David Foster Wallace was something of a polymath when it came to his interests as both an essayist and a writer of fiction. In this collection, he assesses the American porn industry as a fly on the wall at its annual awards convention; John Updike's solipsism; Kafka; a new volume on Standard Written (American) English; the events of 9/11 as experienced while Wallace was living in Bloomington, Indiana; sports autobiographies; John McCain's 2000 run at the Republican preisdential nomination; the annual Maine lobster festival; a new volume of Joseph Frank's exhaustive literary biography of Dostoeevsky; and a conservative LA talk radio host. Whew!
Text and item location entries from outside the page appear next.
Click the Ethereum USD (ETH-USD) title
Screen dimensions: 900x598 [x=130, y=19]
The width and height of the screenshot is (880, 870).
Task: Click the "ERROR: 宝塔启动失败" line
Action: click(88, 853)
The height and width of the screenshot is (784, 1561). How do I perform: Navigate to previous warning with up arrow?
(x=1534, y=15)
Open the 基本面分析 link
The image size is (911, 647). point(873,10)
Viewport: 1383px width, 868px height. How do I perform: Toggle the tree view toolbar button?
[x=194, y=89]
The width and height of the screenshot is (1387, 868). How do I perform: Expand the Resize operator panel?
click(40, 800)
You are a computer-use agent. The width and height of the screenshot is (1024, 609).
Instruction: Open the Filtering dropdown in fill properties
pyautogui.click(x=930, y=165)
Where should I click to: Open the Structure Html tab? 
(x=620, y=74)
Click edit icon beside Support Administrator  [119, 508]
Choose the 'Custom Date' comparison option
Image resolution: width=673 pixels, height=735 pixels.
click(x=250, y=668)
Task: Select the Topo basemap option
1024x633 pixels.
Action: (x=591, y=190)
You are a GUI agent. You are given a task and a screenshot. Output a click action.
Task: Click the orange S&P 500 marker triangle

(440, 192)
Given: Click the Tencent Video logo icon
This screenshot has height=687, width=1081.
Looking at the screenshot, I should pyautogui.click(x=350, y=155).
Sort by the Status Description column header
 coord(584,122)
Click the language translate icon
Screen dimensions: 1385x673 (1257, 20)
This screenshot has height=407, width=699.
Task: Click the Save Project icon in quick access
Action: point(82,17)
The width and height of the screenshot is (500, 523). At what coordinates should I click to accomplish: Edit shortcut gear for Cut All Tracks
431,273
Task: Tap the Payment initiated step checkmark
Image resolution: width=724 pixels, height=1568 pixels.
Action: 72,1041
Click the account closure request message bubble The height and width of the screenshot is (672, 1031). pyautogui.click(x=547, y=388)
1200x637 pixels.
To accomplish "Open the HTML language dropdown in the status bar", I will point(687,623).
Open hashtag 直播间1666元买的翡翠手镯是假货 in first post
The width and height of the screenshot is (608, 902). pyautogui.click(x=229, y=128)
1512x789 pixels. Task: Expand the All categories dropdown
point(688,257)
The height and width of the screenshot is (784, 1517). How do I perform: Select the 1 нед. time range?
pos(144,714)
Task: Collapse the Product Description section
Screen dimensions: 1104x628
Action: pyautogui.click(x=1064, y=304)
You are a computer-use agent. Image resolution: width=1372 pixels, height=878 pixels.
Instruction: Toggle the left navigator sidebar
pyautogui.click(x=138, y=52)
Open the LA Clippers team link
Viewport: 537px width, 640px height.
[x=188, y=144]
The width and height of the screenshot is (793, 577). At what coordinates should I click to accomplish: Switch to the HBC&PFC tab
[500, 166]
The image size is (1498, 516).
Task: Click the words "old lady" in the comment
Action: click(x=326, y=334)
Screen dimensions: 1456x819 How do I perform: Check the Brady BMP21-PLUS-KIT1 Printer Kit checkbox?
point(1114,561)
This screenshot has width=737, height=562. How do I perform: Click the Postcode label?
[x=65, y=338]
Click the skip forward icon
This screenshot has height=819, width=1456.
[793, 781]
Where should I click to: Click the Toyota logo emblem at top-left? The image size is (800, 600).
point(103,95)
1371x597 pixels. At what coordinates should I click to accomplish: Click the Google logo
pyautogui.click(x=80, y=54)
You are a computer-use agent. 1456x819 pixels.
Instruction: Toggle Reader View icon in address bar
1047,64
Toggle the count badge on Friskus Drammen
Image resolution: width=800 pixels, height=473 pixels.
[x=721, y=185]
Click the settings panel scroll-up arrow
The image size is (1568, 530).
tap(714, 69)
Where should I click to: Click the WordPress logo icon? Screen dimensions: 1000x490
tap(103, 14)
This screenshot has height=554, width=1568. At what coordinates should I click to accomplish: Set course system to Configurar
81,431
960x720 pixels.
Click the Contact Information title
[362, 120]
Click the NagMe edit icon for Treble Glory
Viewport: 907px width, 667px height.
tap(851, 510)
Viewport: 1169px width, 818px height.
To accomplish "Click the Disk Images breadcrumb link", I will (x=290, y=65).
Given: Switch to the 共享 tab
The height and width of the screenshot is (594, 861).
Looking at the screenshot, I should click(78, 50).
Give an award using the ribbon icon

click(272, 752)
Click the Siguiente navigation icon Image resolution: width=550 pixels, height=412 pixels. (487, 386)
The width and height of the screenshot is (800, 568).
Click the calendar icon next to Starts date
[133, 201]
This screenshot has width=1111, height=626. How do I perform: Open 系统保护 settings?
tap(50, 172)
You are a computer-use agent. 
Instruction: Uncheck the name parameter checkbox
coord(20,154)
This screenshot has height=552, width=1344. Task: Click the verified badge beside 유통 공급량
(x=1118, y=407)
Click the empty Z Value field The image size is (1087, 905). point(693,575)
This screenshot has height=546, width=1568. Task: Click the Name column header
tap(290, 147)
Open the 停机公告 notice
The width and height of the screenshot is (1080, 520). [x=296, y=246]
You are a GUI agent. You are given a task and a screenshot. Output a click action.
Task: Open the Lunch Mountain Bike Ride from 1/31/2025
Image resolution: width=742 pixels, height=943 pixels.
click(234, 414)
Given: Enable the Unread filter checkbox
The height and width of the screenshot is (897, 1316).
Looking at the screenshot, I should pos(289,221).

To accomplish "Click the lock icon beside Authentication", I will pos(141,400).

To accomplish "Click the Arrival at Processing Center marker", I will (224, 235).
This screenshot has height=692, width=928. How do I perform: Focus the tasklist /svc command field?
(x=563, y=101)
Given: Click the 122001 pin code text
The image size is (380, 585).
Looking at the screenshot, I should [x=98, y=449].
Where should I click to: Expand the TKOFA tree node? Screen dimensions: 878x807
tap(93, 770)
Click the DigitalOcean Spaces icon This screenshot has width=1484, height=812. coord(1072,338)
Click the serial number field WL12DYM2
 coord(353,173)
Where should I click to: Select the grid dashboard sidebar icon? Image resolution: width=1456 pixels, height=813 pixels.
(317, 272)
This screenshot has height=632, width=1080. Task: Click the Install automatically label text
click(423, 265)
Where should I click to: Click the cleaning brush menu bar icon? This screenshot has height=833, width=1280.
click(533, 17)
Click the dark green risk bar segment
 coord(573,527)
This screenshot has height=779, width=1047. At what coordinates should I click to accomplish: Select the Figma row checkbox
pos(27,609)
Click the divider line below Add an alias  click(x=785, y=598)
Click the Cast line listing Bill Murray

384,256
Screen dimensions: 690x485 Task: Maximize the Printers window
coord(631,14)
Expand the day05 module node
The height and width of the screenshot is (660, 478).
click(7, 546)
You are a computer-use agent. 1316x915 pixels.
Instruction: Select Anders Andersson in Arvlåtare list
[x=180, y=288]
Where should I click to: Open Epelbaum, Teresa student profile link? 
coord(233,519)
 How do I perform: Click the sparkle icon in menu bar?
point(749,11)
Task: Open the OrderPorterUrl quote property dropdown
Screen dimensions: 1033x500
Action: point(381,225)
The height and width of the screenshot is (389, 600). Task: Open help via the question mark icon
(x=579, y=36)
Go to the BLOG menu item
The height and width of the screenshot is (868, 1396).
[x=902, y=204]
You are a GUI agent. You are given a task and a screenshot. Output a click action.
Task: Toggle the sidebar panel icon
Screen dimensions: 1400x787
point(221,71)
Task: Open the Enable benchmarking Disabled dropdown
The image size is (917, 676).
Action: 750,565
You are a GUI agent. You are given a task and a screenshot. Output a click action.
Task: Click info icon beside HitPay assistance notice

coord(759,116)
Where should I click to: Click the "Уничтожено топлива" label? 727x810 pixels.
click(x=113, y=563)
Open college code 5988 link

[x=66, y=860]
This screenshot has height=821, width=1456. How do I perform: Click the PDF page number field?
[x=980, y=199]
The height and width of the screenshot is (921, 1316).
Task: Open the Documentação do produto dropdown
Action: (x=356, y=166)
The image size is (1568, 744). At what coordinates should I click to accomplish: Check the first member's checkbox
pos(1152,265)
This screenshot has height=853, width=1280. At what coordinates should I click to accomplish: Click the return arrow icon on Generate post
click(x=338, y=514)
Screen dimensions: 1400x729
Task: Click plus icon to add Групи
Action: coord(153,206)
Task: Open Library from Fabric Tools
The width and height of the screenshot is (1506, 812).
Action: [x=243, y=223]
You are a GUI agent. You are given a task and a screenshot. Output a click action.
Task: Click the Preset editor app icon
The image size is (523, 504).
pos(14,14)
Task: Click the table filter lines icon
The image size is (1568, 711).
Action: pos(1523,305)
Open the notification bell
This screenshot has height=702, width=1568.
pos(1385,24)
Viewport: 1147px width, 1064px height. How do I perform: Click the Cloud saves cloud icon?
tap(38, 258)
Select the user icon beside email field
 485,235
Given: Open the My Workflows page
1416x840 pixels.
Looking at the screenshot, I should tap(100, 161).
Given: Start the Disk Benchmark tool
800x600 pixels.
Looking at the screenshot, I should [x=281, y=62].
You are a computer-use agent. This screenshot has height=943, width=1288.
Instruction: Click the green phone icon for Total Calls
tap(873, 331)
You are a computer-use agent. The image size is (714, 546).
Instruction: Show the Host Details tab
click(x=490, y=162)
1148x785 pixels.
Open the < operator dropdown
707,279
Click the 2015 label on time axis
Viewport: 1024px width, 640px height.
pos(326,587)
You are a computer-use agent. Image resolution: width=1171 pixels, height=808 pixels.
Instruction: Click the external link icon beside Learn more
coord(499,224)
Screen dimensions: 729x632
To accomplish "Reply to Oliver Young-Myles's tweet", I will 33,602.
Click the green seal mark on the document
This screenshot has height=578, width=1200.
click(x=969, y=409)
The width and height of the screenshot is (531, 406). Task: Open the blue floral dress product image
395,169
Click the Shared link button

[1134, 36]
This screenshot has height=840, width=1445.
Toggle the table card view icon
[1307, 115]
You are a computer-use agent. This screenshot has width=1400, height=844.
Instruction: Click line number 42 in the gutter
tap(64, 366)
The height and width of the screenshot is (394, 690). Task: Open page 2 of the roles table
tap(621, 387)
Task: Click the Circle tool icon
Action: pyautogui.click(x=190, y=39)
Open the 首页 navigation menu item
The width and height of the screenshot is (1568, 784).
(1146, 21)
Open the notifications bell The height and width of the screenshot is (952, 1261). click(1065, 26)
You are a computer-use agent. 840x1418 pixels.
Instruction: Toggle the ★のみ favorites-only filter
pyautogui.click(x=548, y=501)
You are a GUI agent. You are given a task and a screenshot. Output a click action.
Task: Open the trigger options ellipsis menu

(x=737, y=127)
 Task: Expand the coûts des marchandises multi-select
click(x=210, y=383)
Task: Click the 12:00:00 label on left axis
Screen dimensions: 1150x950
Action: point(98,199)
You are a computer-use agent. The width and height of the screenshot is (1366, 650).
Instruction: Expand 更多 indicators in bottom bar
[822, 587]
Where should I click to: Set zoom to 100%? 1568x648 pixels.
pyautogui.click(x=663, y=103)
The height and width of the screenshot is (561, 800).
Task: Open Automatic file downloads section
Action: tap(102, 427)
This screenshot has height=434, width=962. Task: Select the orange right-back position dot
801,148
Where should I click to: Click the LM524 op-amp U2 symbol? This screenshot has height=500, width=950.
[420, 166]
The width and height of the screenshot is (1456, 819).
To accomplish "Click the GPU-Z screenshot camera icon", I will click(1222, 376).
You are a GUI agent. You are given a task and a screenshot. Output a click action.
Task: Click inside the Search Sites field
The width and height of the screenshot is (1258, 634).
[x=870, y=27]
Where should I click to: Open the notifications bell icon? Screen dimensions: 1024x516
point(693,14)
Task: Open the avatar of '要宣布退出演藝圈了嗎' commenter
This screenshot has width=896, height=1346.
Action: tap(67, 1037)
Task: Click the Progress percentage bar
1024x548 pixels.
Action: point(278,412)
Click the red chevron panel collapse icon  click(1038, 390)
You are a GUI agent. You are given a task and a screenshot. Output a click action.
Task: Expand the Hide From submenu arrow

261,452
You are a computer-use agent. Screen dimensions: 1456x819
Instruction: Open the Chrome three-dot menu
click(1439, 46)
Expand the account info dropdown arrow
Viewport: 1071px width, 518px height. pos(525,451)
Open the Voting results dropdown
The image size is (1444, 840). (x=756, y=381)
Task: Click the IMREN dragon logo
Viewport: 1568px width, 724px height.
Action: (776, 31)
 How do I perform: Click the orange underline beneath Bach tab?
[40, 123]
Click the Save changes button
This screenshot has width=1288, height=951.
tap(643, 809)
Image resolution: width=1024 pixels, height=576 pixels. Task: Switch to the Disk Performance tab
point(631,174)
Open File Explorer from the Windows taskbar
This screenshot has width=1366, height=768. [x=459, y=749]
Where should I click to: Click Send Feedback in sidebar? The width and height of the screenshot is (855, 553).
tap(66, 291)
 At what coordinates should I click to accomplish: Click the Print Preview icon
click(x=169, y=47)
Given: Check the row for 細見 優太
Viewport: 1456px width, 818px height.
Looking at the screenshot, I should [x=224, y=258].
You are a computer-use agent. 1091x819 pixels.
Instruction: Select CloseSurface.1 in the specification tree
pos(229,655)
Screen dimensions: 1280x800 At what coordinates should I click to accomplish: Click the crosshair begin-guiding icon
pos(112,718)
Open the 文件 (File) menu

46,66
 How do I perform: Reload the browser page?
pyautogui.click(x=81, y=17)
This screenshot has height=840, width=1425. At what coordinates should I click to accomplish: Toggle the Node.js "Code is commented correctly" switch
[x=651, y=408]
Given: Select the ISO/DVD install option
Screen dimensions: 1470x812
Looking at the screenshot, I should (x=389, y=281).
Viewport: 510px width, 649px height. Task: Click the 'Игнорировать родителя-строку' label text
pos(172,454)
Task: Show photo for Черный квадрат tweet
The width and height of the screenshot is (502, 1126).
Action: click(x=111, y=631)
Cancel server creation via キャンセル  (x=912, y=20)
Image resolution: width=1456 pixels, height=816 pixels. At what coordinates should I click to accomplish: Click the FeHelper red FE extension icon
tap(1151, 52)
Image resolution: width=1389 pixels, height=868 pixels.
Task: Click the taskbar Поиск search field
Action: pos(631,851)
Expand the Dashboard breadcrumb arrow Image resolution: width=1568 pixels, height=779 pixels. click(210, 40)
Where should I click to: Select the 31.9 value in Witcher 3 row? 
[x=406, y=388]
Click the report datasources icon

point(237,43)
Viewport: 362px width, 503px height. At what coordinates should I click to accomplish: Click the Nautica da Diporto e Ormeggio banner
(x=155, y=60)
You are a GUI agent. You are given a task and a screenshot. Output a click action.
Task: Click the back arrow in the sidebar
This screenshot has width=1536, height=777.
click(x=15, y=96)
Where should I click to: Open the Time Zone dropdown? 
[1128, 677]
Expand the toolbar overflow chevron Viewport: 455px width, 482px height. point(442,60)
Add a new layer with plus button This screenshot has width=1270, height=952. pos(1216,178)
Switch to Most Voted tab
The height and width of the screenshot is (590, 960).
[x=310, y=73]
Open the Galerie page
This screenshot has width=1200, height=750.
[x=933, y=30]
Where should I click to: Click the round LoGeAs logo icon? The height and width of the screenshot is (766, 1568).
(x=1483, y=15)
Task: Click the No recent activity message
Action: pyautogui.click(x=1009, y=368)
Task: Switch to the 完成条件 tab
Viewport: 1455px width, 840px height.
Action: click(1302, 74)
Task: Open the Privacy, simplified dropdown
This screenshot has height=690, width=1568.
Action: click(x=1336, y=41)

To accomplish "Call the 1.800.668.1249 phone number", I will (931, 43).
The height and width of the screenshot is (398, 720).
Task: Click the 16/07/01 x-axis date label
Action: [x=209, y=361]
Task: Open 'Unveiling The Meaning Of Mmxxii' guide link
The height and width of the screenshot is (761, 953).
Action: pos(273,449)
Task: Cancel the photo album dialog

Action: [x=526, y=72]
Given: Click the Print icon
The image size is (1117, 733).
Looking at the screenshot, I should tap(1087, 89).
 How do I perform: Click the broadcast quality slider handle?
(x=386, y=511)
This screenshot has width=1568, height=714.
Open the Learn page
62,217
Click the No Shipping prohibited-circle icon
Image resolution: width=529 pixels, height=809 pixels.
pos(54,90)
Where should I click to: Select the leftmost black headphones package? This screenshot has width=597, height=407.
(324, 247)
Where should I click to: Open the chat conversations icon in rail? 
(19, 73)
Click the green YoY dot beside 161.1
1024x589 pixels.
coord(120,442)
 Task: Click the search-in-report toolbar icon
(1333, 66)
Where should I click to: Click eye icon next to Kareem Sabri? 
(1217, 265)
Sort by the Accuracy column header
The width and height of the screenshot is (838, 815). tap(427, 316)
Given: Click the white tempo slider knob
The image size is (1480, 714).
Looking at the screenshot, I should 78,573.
Wallace may be the smartest man in the room, but he's also humane and sympathetic and often self-deprecating. His cultural insights will make one pause at points, especially his outsider's view of McCain's campaign experienced as a temporary insider on the campaign bus. It's not that McCain and his 'Straight Talk Express' were or were not 'authentic' in a way few politicians are -- it's the complex nature of 'authenticity' on the campaign trail that Wallace investigates both generally and in detail.

Wallace also deploys an encyclopedic array of facts about his topics like a discoverer describing the culture and habits of a new country. I learned more about the nuts and bolts of American talk radio in the early 21st century here than everywhere else; I learned way more than I really wanted to know about the history of lobsters as a foodstuff. Thankfully, I'm allergic to lobsters already or I'd be ideologically allergic to them as a menu item after the title essay.

Do any of the essays suggest the long-standing bipolar disorder that would eventually help cause Wallace's suicide only a couple years after this collection was published? No, not really -- Wallace seems fully engaged with the world, his demons almost completely hidden except for a September 12, 2001 panic attack in an Indiana convenience store as he realized he couldn't find an American flag to buy for his house, American flags having sprung up everywhere after the attacks. Otherwise, though, Wallace's accounts of his interactions with the broad spectrum of people and places in this collection suggests someone intelligent, highly analytical, earnest, witty, and thoroughly engaged with the world. Highly recommended.